I took my hubby to the dermatologist for a skin cancer check. Self pay was $150 and that included removal of two moles, multiple wens and a cyst on his eyelid.
This is a large part of it. I've lived in the South Bay 30+ years and learned years ago to run if the word "Stanford" shows up.
I've gone to urgent care twice in the past two years. Went to Action Urgent Care on Blossom Hill Road in South San Jose. It was clean. I was treated respectfully. I got in fairly quickly. They did a bang up job. The cost was far lower than I expected. I was quite satisfied and pleased. I chose it the first time by calling my insurance (Alignment) and asking the concierge where to go. He said there was a bunch. I asked him to recommended one and without hesitation he said Action Urgent Care. It was one of the furthest ones from my house and I would not have chosen it on my own but I have never regretted going there and would do so again.

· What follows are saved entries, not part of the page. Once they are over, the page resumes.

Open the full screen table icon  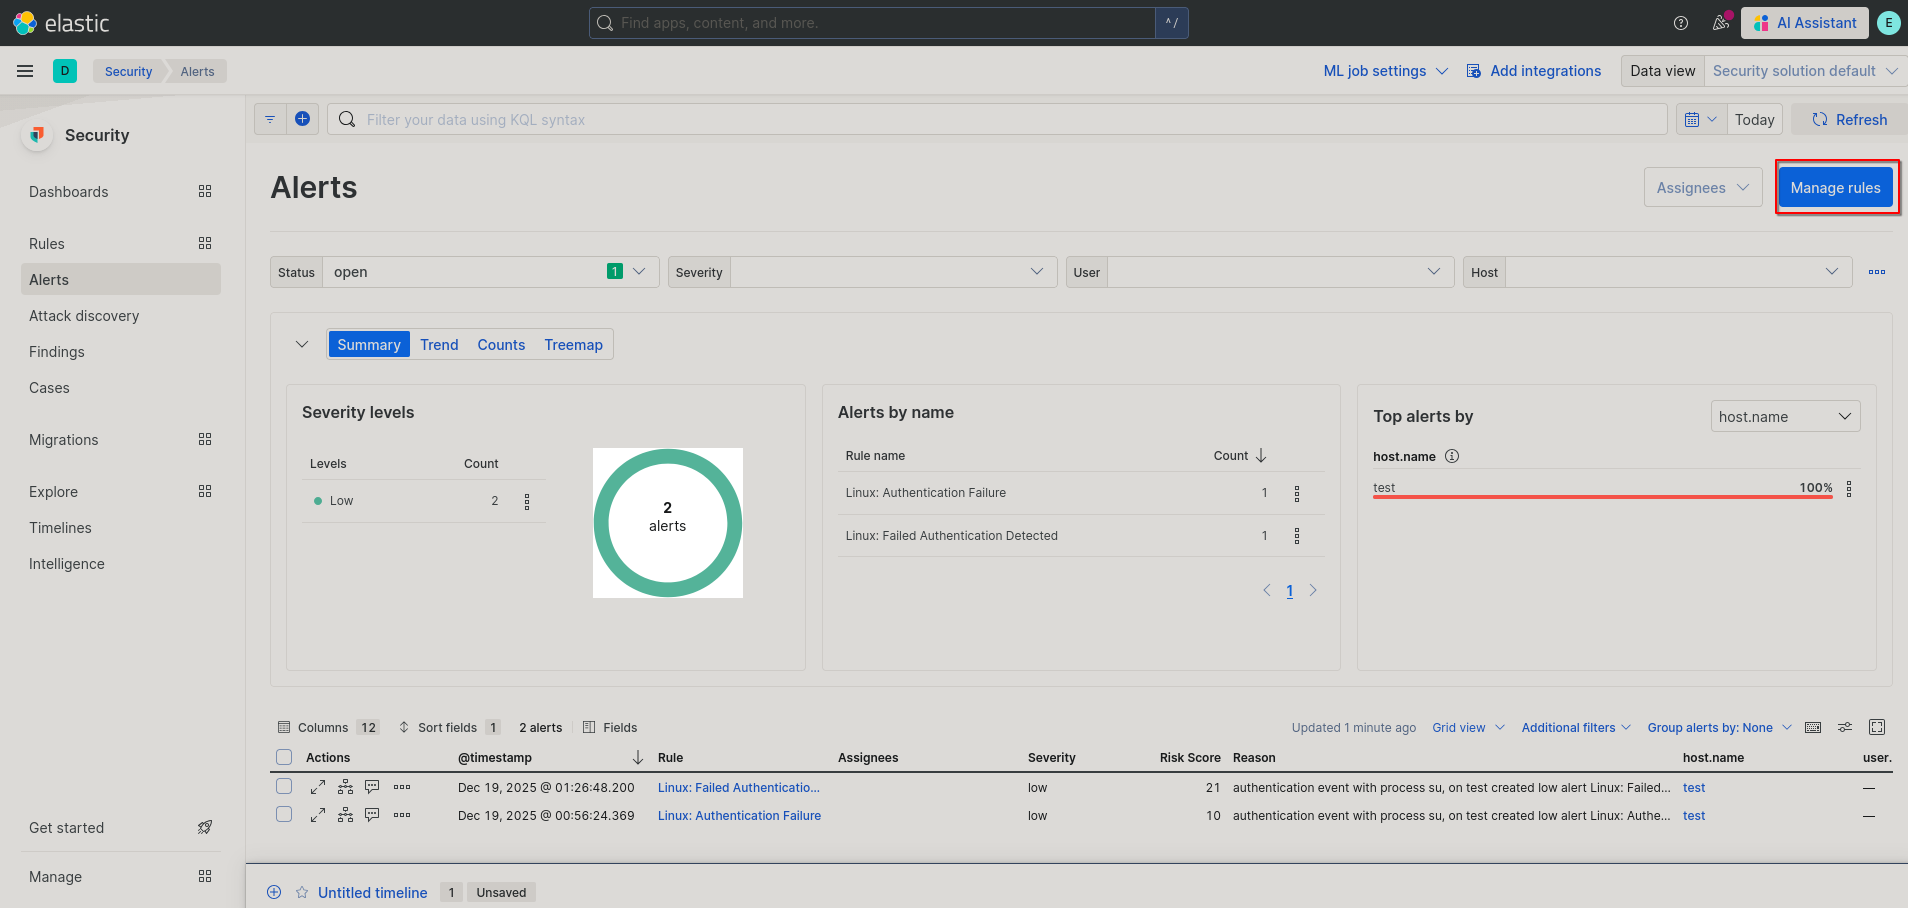coord(1877,727)
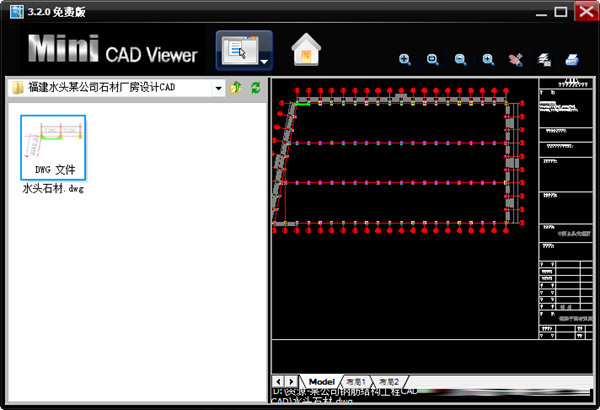
Task: Click the zoom window magnifier icon
Action: [x=433, y=59]
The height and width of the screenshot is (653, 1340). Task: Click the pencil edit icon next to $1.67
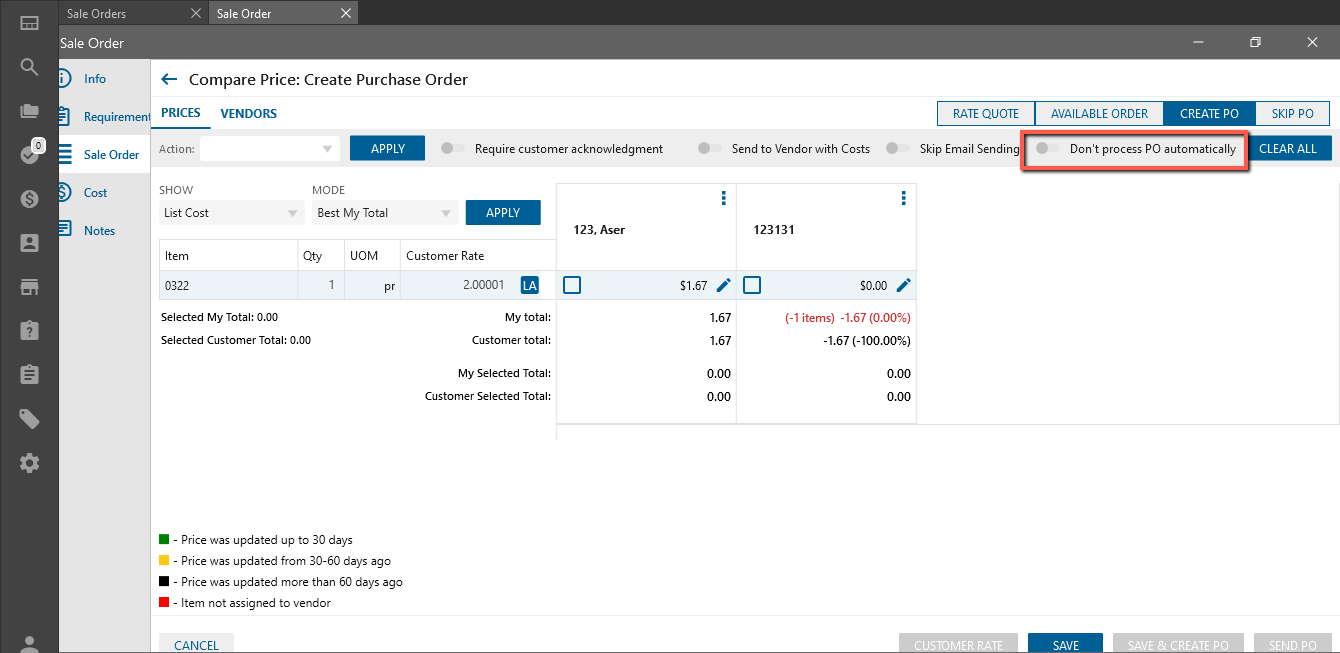click(x=723, y=285)
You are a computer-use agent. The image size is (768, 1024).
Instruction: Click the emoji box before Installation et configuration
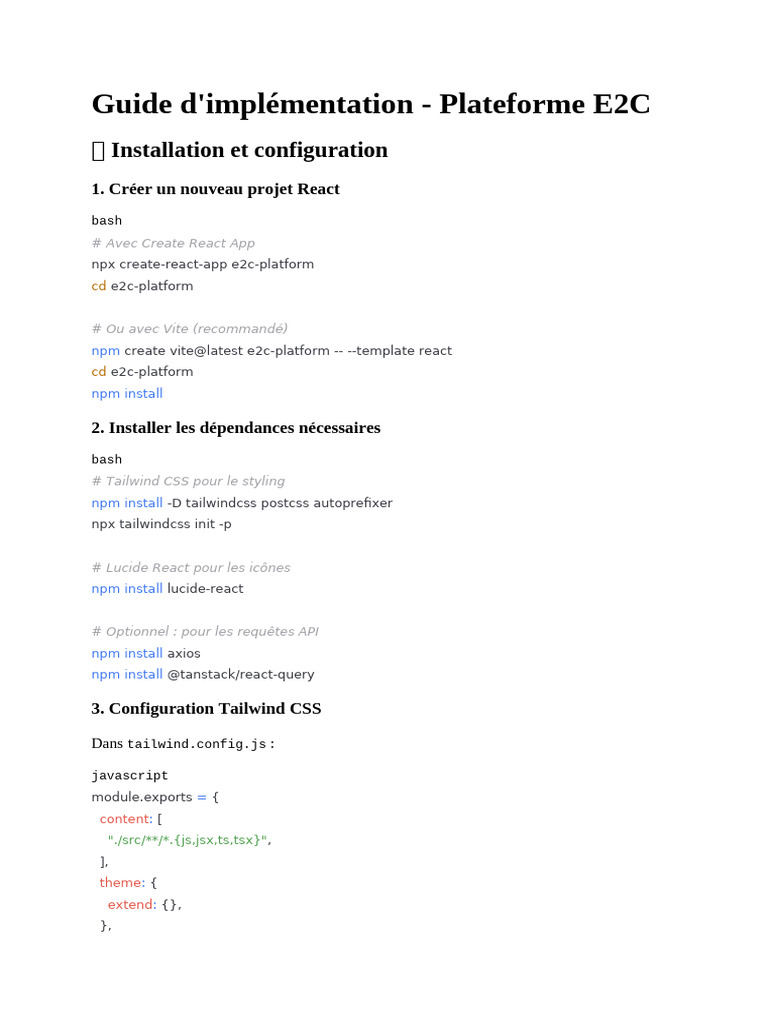pyautogui.click(x=98, y=151)

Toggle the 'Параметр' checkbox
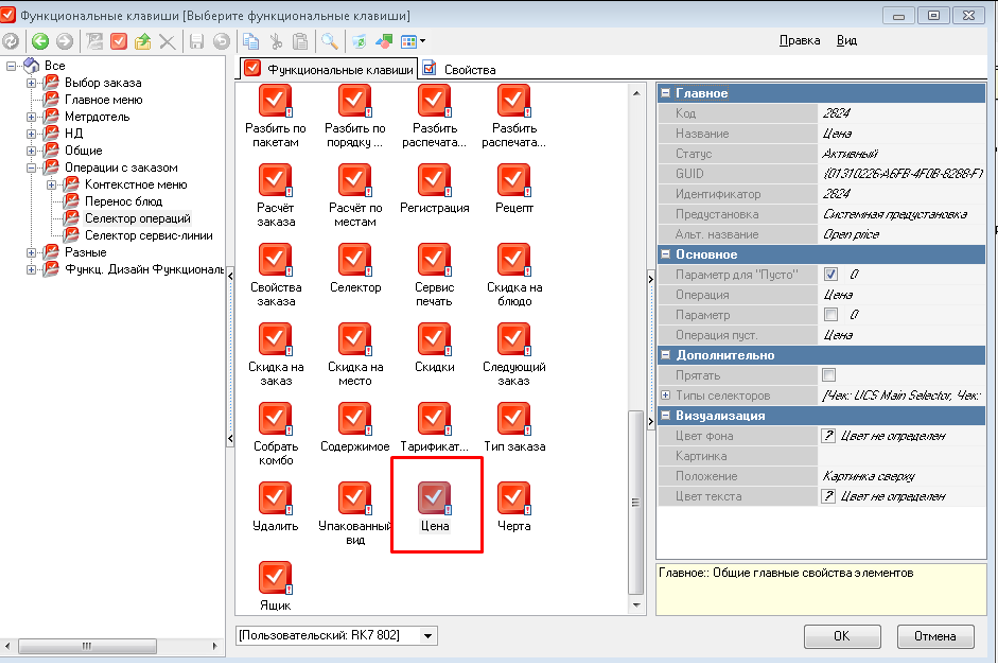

I had an similar outcome when I asked another concierge to recommend a new Dentist after my Dentist of 20 years passed. She said they're all ok. I pressed her and she said "Well we do get a lot of complaints from [name redacted] Dental Services. I went elsewhere and from what I have heard since makes me grateful for the advice.
Don’t take your kid to urgent care for stupid stuff—unless you can pay for it.
All because of government and their control of insurance companies.
Pay cash and it’s cheaper.
Quick story. In 1997 I was in a car accident. I was literally 2 weeks away from being covered so I didn’t pay my Cobra.
Oh well. Cost was going to be $80K. Told them I’d be paying and it dropped to $15K.
Paid the hospital $200 a month. That’s all they asked for. Eventually I started sending $500 or more.
They do that because tgey only get about 40 to 50% from insurance. It’s all controlled by stupid government rules.
I recently had to have an emergency surgery for a perforated intestine, it was 2 months before medicare kicked in and my useless health insurance was cancelled already, so I had no insurance. Anyway, 911, ambulance, emergency room, surgery, drugs, various treatments the whole thing and the Hospital gave me a huge discount. They cut the bill down from $680,000 to $385,000 and then asked me how I would pay for it. I looked at her and said, “This is why people file Bankruptcy and you don’t get paid”. Now they did save my life and took care of my problems so I looked at her and said :
normally this would be a $35,000 surgery all in, it was an emergency so I think you deserve extra for that so I will write you a check right now for $50,000 and we call it even. She came back in the morning and said the hospital agrees to the settlement, I wrote her a check and was discharged.
You do realize the way cobra works you can pay the missed premiums and they will cover you?
I canceled it. So I couldn’t go back. 1997. Rules might be different now.